__TEXT SECTION__
◆ ◆ ◆ ◆

You will know that you can expand beyond the first customer when you stop learning significant new things on a regular basis. That’s true for each of your other pilot customers, too—you can expand beyond that set of users when you stop learning significant new things from them that cause significant changes in your product. You don’t have to be completely “done” with each customer before expanding, you just have to be confident the product is successful for that customer and that you aren’t discovering new requirements very often anymore.

All of this will form the core foundation of your future platform. Most platforms that are clunky, difficult, or failing did not spend enough time polishing their core product before they “opened the floodgates” and became a platform.

Transitioning to a Platform

If you have done a great job of building a product, people will start knocking on your door and demanding that they be allowed to use your product, too. You might have to do some light marketing of the product, but I usually find that for platforms that are internal in a business, if you’ve built a great product, word of mouth will spread and people will just start demanding that they be allowed to use it too.

The first people you want to onboard are those whose requirements are nearly identical to your initial customers. Essentially, at first you want to stay a product, and you want to see what it’s like when you have to scale out that product to many customers. You will learn a lot about your product and improve it dramatically at this stage. You may even start to automate onboarding and provide some configuration settings for very common configuration requests that were requiring manual work.

◆ ◆ ◆ ◆

__ENTRIES__

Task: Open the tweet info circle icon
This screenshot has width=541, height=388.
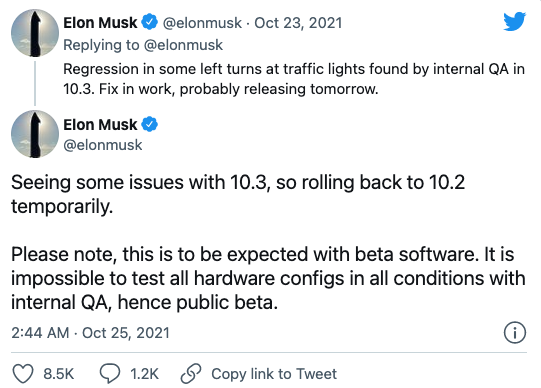Action: coord(515,333)
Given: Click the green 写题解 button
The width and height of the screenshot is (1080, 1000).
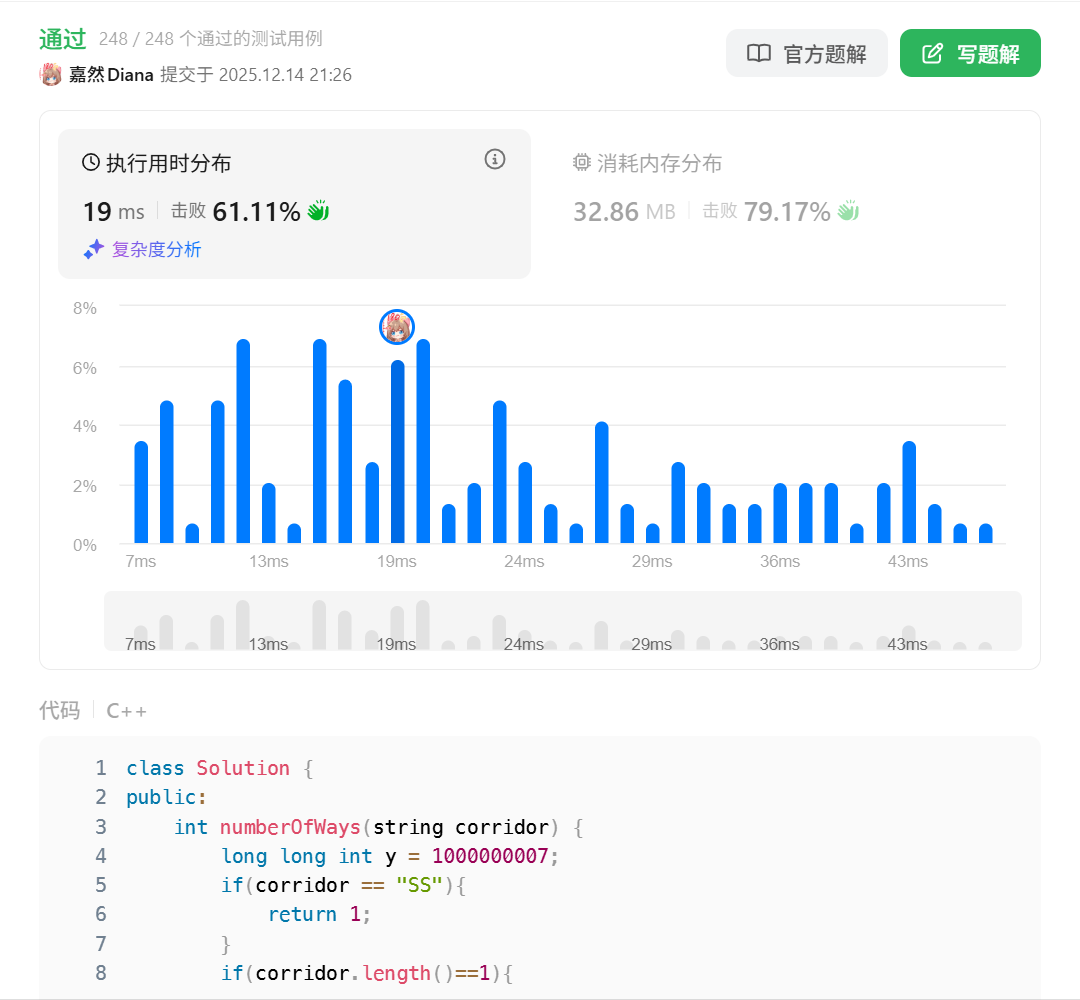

◆ ◆ ◆ ◆

__GOALS__
1 - Return, word for word, the stretch of the platform-building text from "The first people" through "requiring manual work.".
2 - Take the text on turning a product into a platform further, picking up after its final sentence.

__ANSWER SET__
1 -
The first people you want to onboard are those whose requirements are nearly identical to your initial customers. Essentially, at first you want to stay a product, and you want to see what it’s like when you have to scale out that product to many customers. You will learn a lot about your product and improve it dramatically at this stage. You may even start to automate onboarding and provide some configuration settings for very common configuration requests that were requiring manual work.

2 -
However, eventually you will reach a point where you feel like the “barbarians are at the gates.” You will see a few things happen that indicate that you’re at this stage:

You start to have more and more insistent demands to onboard from your customers. They may start complaining that you’re actually harming them by not letting them onboard.
You will start to get more and more feature requests that seem questionable to implement in the core product. They address only small edge cases, but if you implemented them in the core product, they would be disruptive to all your customers.

This is the point at which you build a platform. Note:

It is very important that you work very hard and very fast during the “product” stage to polish the product before you get to “the barbarians are at the gates” stage. Otherwise you will be forced to build a platform before you are ready, and your platform will suffer for the rest of its lifetime, as will the experience of all your users.

What Do We “Platform-ize?”

One of the most key decisions you will have to make over and over, as a platform owner is: what do we implement in the core product, and what do we allow our customers to develop or configure on their own as part of our platform?

This should always be driven by the requirements of your customers, but be wary of customers who simply demand that they be allowed to have total control and configure everything. If you really let them configure everything, you would be totally defeating the value of your platform—you’re just making them write their own software in a new and different way. So how much leeway do you give to your customers?

Well, there are a few principles that drive this.

Non-Interference

Our first principle is:

One customer must not be able to interfere with another customer.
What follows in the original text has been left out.